Page MenuHomePhabricator

Jenkins should auto-depool nodes if they run out of disk space on specific partitions
Closed, ResolvedPublic

Description

On https://integration.wikimedia.org/ci/computer/configure it says:

 This monitors the available disk space of $JENKINS_HOME on each agent, and if it gets below a threshold, the agent will be marked offline.

This directory is where all your builds are performed, so if it fills up, all the builds will fail.

But it doesn't seem like that works for the root partition, which is what filled up in T201077.

Event Timeline

Legoktm triaged this task as High priority.Aug 4 2018, 5:30 AM
Legoktm created this task.

I suggested something similar in T193661#4175728 but it dropped off my radar.

Here is the start of a groovy script that I was playing with at that time:

import hudson.util.RemotingDiagnostics    

groovy_script = 'println "df --output pcnt /srv".execute().text'

for (slave in hudson.model.Hudson.instance.slaves) {
  def computer = slave.computer
  println(computer.getName())
  def channel = computer.getChannel()
  println(RemotingDiagnostics.executeGroovy(groovy_script, channel))
}

Change 451078 had a related patch set uploaded (by Thcipriani; owner: Thcipriani):
[integration/config@master] WIP: Disconnect nodes where /srv > 95% full

https://gerrit.wikimedia.org/r/451078

Change 451078 merged by jenkins-bot:
[integration/config@master] Disconnect nodes where /srv > 95% full

https://gerrit.wikimedia.org/r/451078

thcipriani claimed this task.

Deployed a groovy script that is limited to running on integration-slave-* nodes.

Initially it wasn't limited to integration-slave-* nodes and it marked castor02 as offline (T202341) so it seems to be working correctly.

I'll mark this as resolved, but we can fiddle with parameters of this script further to ensure that it catches what it needs to.

Awesome, will it alert us anywhere (e.g. IRC) that it depooled a node? Or will we just rely on the shinken disk space alerts for that?

Awesome, will it alert us anywhere (e.g. IRC) that it depooled a node? Or will we just rely on the shinken disk space alerts for that?

Currently this relies on shinken disk space alerts, but it's a good point that it would be good to have it alert via IRC.

I'll reopen and make an adjustment to the job to fail if one of the nodes is offline due to /srv being full and have that alert in IRC.

I think doing a string comparison with computer.getOfflineCauseReason (https://javadoc.jenkins-ci.org/hudson/model/Computer.html#getOfflineCauseReason--) should work here.

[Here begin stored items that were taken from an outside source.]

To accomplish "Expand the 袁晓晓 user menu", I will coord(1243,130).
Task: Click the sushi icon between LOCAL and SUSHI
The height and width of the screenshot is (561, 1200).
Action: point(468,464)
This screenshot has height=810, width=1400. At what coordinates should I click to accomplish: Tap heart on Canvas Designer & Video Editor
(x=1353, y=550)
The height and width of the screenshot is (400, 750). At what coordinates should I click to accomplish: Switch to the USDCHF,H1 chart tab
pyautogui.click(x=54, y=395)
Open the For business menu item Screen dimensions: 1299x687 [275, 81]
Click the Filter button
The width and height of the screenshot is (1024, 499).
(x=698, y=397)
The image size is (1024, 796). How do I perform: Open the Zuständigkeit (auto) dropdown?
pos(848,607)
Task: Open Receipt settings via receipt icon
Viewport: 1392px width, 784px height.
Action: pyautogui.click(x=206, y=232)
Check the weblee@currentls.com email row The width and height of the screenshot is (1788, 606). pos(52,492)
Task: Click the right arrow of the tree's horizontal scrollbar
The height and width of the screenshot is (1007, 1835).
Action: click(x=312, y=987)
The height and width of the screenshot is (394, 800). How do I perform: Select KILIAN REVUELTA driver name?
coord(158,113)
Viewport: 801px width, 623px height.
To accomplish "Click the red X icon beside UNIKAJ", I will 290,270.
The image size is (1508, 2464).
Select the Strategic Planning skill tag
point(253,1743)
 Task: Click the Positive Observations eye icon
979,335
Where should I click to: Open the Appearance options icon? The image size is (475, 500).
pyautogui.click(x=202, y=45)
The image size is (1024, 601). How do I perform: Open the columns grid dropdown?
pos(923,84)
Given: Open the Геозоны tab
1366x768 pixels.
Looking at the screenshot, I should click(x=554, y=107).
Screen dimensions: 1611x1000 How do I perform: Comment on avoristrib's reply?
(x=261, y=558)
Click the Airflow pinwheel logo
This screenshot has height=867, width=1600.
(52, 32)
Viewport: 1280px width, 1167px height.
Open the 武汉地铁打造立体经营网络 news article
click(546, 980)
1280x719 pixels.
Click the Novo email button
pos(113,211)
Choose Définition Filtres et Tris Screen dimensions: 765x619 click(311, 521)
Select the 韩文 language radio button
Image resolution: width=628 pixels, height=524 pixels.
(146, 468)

thcipriani lowered the priority of this task from High to Medium.Aug 21 2018, 2:43 PM

Change 454306 had a related patch set uploaded (by Thcipriani; owner: Thcipriani):
[integration/config@master] Notify if node disconnected due to disk space

https://gerrit.wikimedia.org/r/454306

Change 454436 had a related patch set uploaded (by Thcipriani; owner: Thcipriani):
[integration/config@master] Take node offline if / is full

https://gerrit.wikimedia.org/r/454436

Jenkins monitors instances and would already disconnect them when the disk space is too low.

https://integration.wikimedia.org/ci/computer/configure has:

[x] Free Disk Space
Free Space Threshold:  300MB

[x] Free Swap Space
[x] Free Temp Space
Free Space Threshold:  1GB

So probably we should just raise the 300MB threshold.

Jenkins monitors instances and would already disconnect them when the disk space is too low.

That's seemingly only for the available disk space of $JENKINS_HOME but it seems like checking / might have prevented T202457.

Change 454306 merged by jenkins-bot:
[integration/config@master] Notify if node disconnected due to disk space

https://gerrit.wikimedia.org/r/454306

Change 454436 merged by jenkins-bot:
[integration/config@master] Take node offline if / is full

https://gerrit.wikimedia.org/r/454436

The job should now notify on IRC and via email.